Les Echos , votre journal, ont attribué hier leur Grand Prix annuel de l’économie à Mario Monti, le président du conseil des ministres italien.

Remis hier soir à Paris, ce Prix récompense la personnalité qui, aux yeux de notre jury, a incarné au cours de l’année écoulée l’événement économique le plus important. En 2010, nous avions distingué Wolfgang Schaüble, le ministre allemand des Finances, pour saluer l’attachement de l’Allemagne à l’euro et l’encourager dans la voie de la solidarité. En 2011, le Prix avait été décerné à Michel Pébereau pour son parcours à la tête de BNP Paribas, devenue une des premières banques mondiales, et pour sa contribution au débat plus que jamais présent sur la dette publique. Cette année, il nous a semblé que Mario Monti était l’homme de 2012 : il a opéré un remarquable redressement de la crédibilité internationale de l’Italie.

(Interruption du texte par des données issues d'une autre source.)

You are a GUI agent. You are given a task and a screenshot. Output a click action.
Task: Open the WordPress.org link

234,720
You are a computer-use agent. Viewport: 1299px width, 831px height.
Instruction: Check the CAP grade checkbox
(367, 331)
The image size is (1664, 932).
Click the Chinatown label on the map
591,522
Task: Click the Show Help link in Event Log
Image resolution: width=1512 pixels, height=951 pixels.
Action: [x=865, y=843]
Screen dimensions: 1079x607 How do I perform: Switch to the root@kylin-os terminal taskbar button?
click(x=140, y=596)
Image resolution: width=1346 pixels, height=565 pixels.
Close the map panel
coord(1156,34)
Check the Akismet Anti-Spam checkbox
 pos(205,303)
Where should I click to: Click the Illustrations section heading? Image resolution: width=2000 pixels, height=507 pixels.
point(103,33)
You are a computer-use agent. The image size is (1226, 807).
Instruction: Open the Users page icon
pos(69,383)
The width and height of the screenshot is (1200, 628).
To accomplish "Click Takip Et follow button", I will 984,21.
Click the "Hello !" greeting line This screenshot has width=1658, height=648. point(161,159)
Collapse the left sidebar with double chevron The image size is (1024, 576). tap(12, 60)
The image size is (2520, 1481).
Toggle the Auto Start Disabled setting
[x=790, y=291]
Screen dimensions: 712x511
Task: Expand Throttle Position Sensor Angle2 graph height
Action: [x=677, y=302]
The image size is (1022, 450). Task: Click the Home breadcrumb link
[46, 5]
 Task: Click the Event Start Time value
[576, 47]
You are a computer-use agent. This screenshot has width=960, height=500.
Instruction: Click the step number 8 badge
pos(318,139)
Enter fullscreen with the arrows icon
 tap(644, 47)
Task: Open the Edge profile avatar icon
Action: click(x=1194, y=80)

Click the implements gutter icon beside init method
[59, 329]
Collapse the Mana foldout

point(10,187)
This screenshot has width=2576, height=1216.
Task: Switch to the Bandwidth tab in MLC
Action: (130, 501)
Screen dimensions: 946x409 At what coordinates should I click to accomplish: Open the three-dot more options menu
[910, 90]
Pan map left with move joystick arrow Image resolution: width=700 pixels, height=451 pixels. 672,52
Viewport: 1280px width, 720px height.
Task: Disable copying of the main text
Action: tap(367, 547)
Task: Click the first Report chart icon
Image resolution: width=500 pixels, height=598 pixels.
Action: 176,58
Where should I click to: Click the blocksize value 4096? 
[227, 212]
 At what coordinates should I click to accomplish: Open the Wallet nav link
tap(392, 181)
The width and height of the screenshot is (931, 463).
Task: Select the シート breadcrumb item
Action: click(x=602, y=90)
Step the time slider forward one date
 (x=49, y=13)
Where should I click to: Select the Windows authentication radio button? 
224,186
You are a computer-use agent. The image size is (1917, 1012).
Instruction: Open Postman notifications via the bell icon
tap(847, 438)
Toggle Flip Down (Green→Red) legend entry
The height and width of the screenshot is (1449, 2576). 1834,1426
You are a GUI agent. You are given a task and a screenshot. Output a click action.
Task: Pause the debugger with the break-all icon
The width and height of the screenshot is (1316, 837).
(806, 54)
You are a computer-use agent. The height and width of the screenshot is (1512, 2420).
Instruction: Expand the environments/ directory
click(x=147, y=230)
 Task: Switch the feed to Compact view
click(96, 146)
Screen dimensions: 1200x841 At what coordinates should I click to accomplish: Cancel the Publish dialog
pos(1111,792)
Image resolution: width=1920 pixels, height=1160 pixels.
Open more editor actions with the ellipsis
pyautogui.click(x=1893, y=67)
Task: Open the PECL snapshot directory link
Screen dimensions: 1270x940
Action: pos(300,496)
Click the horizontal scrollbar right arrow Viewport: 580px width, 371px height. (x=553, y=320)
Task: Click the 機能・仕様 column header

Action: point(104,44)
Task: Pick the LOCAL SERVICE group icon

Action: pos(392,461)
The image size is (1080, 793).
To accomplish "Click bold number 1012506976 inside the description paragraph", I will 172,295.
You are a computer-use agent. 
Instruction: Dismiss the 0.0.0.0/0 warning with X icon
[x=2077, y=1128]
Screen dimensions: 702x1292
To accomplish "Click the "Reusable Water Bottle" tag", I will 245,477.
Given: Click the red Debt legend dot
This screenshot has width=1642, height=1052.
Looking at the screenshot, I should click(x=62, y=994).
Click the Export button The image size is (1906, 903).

C’est un président du conseil atypique…

Il est en poste depuis un an quasiment jour pour jour, c’est un économiste de la très renommée université Bocconi, il a formé un gouvernement de techniciens et c’est vrai que son succès le plus évident, c’est d’avoir tourné la page du scandaleux et pathétique Berlusconi. Il a stoppé la dérive de l’Italie, de retour dans la famille européenne. Son image de marque internationale est excellente. Sa voix est écoutée. Un austère qui ne se marre pas beaucoup mais qui est respecté.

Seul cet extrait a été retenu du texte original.